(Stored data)
▬▬▬▬▬▬

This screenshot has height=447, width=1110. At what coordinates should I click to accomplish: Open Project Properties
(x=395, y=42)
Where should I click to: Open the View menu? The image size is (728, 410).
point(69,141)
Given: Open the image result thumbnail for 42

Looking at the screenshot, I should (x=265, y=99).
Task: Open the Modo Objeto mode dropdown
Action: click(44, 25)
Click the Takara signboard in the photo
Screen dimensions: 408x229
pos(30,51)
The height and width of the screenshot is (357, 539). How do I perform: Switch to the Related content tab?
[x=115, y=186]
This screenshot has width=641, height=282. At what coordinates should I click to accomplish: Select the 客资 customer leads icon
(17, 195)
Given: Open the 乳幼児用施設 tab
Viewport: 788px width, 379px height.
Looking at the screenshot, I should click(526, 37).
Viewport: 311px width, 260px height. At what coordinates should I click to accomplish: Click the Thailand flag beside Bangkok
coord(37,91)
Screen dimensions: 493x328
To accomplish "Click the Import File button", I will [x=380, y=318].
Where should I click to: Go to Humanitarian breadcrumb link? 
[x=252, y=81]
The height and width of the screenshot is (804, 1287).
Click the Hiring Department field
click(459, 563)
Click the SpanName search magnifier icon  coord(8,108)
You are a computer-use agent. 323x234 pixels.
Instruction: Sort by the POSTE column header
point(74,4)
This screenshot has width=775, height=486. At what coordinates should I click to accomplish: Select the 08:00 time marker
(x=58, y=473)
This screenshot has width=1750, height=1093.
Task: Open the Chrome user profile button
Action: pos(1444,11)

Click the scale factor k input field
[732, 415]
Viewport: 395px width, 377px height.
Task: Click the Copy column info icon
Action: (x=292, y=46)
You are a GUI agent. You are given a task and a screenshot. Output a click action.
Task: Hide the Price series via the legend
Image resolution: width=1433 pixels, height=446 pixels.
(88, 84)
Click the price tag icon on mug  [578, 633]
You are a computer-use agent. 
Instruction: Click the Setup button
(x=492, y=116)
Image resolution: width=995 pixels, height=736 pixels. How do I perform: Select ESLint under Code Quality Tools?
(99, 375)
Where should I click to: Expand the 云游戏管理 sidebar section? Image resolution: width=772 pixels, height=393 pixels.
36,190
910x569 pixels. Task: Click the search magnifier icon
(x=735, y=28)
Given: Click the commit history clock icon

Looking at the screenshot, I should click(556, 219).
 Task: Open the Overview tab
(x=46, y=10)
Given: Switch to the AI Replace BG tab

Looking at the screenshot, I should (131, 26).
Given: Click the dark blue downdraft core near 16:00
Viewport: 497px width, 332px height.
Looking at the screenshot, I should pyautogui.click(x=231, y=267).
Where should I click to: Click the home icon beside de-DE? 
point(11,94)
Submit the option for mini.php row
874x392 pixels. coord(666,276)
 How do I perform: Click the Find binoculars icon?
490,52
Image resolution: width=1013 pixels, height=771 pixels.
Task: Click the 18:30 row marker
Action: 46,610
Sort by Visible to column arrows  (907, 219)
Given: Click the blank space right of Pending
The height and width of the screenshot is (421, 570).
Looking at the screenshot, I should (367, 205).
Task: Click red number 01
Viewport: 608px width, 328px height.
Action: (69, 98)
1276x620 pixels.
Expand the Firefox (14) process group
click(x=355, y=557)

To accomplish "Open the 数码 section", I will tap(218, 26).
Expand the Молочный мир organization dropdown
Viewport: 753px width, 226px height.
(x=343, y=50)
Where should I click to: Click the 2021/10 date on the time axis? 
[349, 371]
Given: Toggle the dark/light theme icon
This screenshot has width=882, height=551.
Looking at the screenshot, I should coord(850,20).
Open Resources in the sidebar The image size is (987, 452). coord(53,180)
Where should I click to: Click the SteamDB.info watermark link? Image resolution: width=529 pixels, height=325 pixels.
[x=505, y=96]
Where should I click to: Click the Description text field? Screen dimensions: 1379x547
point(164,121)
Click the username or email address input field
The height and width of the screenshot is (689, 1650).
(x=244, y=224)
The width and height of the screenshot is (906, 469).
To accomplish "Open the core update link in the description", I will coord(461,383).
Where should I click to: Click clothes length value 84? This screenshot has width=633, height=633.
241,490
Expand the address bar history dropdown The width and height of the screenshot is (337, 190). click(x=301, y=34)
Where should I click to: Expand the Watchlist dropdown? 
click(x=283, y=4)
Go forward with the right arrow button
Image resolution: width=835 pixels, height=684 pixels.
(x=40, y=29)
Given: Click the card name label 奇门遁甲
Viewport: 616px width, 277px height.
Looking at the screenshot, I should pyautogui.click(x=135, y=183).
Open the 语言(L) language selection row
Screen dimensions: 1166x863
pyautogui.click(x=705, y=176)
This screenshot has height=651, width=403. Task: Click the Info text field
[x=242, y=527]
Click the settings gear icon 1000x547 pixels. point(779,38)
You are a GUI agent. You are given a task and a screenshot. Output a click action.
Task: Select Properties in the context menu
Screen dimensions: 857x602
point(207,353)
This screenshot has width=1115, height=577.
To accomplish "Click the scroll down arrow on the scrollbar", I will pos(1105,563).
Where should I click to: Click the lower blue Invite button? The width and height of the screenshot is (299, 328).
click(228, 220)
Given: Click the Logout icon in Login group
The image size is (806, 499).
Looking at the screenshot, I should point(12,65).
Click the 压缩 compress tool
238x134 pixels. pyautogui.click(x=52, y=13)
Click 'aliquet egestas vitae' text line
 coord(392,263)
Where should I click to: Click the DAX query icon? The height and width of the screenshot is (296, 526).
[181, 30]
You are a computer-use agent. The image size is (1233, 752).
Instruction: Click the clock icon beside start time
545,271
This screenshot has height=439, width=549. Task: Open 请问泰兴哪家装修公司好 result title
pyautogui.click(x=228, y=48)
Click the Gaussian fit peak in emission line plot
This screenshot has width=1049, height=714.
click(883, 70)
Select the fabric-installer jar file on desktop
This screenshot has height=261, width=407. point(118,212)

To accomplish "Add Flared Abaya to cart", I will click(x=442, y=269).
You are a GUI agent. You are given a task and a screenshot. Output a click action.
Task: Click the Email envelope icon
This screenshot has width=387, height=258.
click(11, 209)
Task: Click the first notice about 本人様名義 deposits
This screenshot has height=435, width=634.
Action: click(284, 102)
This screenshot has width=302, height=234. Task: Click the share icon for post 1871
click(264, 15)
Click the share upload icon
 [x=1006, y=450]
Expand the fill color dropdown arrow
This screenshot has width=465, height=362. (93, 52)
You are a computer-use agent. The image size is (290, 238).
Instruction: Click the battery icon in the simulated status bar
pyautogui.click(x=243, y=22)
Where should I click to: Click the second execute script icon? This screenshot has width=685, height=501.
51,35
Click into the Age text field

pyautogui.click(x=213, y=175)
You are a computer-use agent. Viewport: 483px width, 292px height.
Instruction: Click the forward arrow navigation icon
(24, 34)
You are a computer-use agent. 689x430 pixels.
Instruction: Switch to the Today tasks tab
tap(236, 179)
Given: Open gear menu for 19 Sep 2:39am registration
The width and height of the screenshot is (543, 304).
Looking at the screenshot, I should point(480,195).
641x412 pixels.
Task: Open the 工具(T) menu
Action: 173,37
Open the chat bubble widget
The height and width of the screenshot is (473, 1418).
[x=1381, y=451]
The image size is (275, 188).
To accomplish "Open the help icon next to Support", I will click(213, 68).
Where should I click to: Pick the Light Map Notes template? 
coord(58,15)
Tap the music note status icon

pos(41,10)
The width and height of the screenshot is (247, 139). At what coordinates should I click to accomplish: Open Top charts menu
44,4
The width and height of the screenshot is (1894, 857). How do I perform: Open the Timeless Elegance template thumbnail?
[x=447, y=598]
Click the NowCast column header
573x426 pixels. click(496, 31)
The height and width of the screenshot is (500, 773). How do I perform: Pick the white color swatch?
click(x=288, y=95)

▬▬▬▬▬▬

* _TASK TO COMPLETE_: Copy out every line of the listing above, word for word and in the same order.

* _WRITTEN SOLUTION_:
This screenshot has height=447, width=1110. At what coordinates should I click to accomplish: Open Project Properties
(x=395, y=42)
Where should I click to: Open the View menu? The image size is (728, 410).
point(69,141)
Given: Open the image result thumbnail for 42

Looking at the screenshot, I should (x=265, y=99).
Task: Open the Modo Objeto mode dropdown
Action: click(44, 25)
Click the Takara signboard in the photo
Screen dimensions: 408x229
pos(30,51)
The height and width of the screenshot is (357, 539). How do I perform: Switch to the Related content tab?
[x=115, y=186]
This screenshot has width=641, height=282. At what coordinates should I click to accomplish: Select the 客资 customer leads icon
(17, 195)
Given: Open the 乳幼児用施設 tab
Viewport: 788px width, 379px height.
Looking at the screenshot, I should click(526, 37).
Viewport: 311px width, 260px height. At what coordinates should I click to accomplish: Click the Thailand flag beside Bangkok
coord(37,91)
Screen dimensions: 493x328
To accomplish "Click the Import File button", I will [x=380, y=318].
Where should I click to: Go to Humanitarian breadcrumb link? 
[x=252, y=81]
The height and width of the screenshot is (804, 1287).
Click the Hiring Department field
click(459, 563)
Click the SpanName search magnifier icon  coord(8,108)
You are a computer-use agent. 323x234 pixels.
Instruction: Sort by the POSTE column header
point(74,4)
This screenshot has width=775, height=486. At what coordinates should I click to accomplish: Select the 08:00 time marker
(x=58, y=473)
This screenshot has width=1750, height=1093.
Task: Open the Chrome user profile button
Action: pos(1444,11)

Click the scale factor k input field
[732, 415]
Viewport: 395px width, 377px height.
Task: Click the Copy column info icon
Action: (x=292, y=46)
You are a GUI agent. You are given a task and a screenshot. Output a click action.
Task: Hide the Price series via the legend
Image resolution: width=1433 pixels, height=446 pixels.
(88, 84)
Click the price tag icon on mug  [578, 633]
You are a computer-use agent. 
Instruction: Click the Setup button
(x=492, y=116)
Image resolution: width=995 pixels, height=736 pixels. How do I perform: Select ESLint under Code Quality Tools?
(99, 375)
Where should I click to: Expand the 云游戏管理 sidebar section? Image resolution: width=772 pixels, height=393 pixels.
36,190
910x569 pixels. Task: Click the search magnifier icon
(x=735, y=28)
Given: Click the commit history clock icon

Looking at the screenshot, I should click(556, 219).
 Task: Open the Overview tab
(x=46, y=10)
Given: Switch to the AI Replace BG tab

Looking at the screenshot, I should (131, 26).
Given: Click the dark blue downdraft core near 16:00
Viewport: 497px width, 332px height.
Looking at the screenshot, I should pyautogui.click(x=231, y=267).
Where should I click to: Click the home icon beside de-DE? 
point(11,94)
Submit the option for mini.php row
874x392 pixels. coord(666,276)
 How do I perform: Click the Find binoculars icon?
490,52
Image resolution: width=1013 pixels, height=771 pixels.
Task: Click the 18:30 row marker
Action: 46,610
Sort by Visible to column arrows  (907, 219)
Given: Click the blank space right of Pending
The height and width of the screenshot is (421, 570).
Looking at the screenshot, I should (367, 205).
Task: Click red number 01
Viewport: 608px width, 328px height.
Action: (69, 98)
1276x620 pixels.
Expand the Firefox (14) process group
click(x=355, y=557)

To accomplish "Open the 数码 section", I will tap(218, 26).
Expand the Молочный мир organization dropdown
Viewport: 753px width, 226px height.
(x=343, y=50)
Where should I click to: Click the 2021/10 date on the time axis? 
[349, 371]
Given: Toggle the dark/light theme icon
This screenshot has width=882, height=551.
Looking at the screenshot, I should coord(850,20).
Open Resources in the sidebar The image size is (987, 452). coord(53,180)
Where should I click to: Click the SteamDB.info watermark link? Image resolution: width=529 pixels, height=325 pixels.
[x=505, y=96]
Where should I click to: Click the Description text field? Screen dimensions: 1379x547
point(164,121)
Click the username or email address input field
The height and width of the screenshot is (689, 1650).
(x=244, y=224)
The width and height of the screenshot is (906, 469).
To accomplish "Open the core update link in the description", I will coord(461,383).
Where should I click to: Click clothes length value 84? This screenshot has width=633, height=633.
241,490
Expand the address bar history dropdown The width and height of the screenshot is (337, 190). click(x=301, y=34)
Where should I click to: Expand the Watchlist dropdown? 
click(x=283, y=4)
Go forward with the right arrow button
Image resolution: width=835 pixels, height=684 pixels.
(x=40, y=29)
Given: Click the card name label 奇门遁甲
Viewport: 616px width, 277px height.
Looking at the screenshot, I should pyautogui.click(x=135, y=183).
Open the 语言(L) language selection row
Screen dimensions: 1166x863
pyautogui.click(x=705, y=176)
This screenshot has height=651, width=403. Task: Click the Info text field
[x=242, y=527]
Click the settings gear icon 1000x547 pixels. point(779,38)
You are a GUI agent. You are given a task and a screenshot. Output a click action.
Task: Select Properties in the context menu
Screen dimensions: 857x602
point(207,353)
This screenshot has width=1115, height=577.
To accomplish "Click the scroll down arrow on the scrollbar", I will pos(1105,563).
Where should I click to: Click the lower blue Invite button? The width and height of the screenshot is (299, 328).
click(228, 220)
Given: Click the Logout icon in Login group
The image size is (806, 499).
Looking at the screenshot, I should point(12,65).
Click the 压缩 compress tool
238x134 pixels. pyautogui.click(x=52, y=13)
Click 'aliquet egestas vitae' text line
 coord(392,263)
Where should I click to: Click the DAX query icon? The height and width of the screenshot is (296, 526).
[181, 30]
You are a computer-use agent. The image size is (1233, 752).
Instruction: Click the clock icon beside start time
545,271
This screenshot has height=439, width=549. Task: Open 请问泰兴哪家装修公司好 result title
pyautogui.click(x=228, y=48)
Click the Gaussian fit peak in emission line plot
This screenshot has width=1049, height=714.
click(883, 70)
Select the fabric-installer jar file on desktop
This screenshot has height=261, width=407. point(118,212)

To accomplish "Add Flared Abaya to cart", I will click(x=442, y=269).
You are a GUI agent. You are given a task and a screenshot. Output a click action.
Task: Click the Email envelope icon
This screenshot has width=387, height=258.
click(11, 209)
Task: Click the first notice about 本人様名義 deposits
This screenshot has height=435, width=634.
Action: click(284, 102)
This screenshot has width=302, height=234. Task: Click the share icon for post 1871
click(264, 15)
Click the share upload icon
 [x=1006, y=450]
Expand the fill color dropdown arrow
This screenshot has width=465, height=362. (93, 52)
You are a computer-use agent. The image size is (290, 238).
Instruction: Click the battery icon in the simulated status bar
pyautogui.click(x=243, y=22)
Where should I click to: Click the second execute script icon? This screenshot has width=685, height=501.
51,35
Click into the Age text field

pyautogui.click(x=213, y=175)
You are a computer-use agent. Viewport: 483px width, 292px height.
Instruction: Click the forward arrow navigation icon
(24, 34)
You are a computer-use agent. 689x430 pixels.
Instruction: Switch to the Today tasks tab
tap(236, 179)
Given: Open gear menu for 19 Sep 2:39am registration
The width and height of the screenshot is (543, 304).
Looking at the screenshot, I should point(480,195).
641x412 pixels.
Task: Open the 工具(T) menu
Action: 173,37
Open the chat bubble widget
The height and width of the screenshot is (473, 1418).
[x=1381, y=451]
The image size is (275, 188).
To accomplish "Open the help icon next to Support", I will click(213, 68).
Where should I click to: Pick the Light Map Notes template? 
coord(58,15)
Tap the music note status icon

pos(41,10)
The width and height of the screenshot is (247, 139). At what coordinates should I click to accomplish: Open Top charts menu
44,4
The width and height of the screenshot is (1894, 857). How do I perform: Open the Timeless Elegance template thumbnail?
[x=447, y=598]
Click the NowCast column header
573x426 pixels. click(496, 31)
The height and width of the screenshot is (500, 773). How do I perform: Pick the white color swatch?
click(x=288, y=95)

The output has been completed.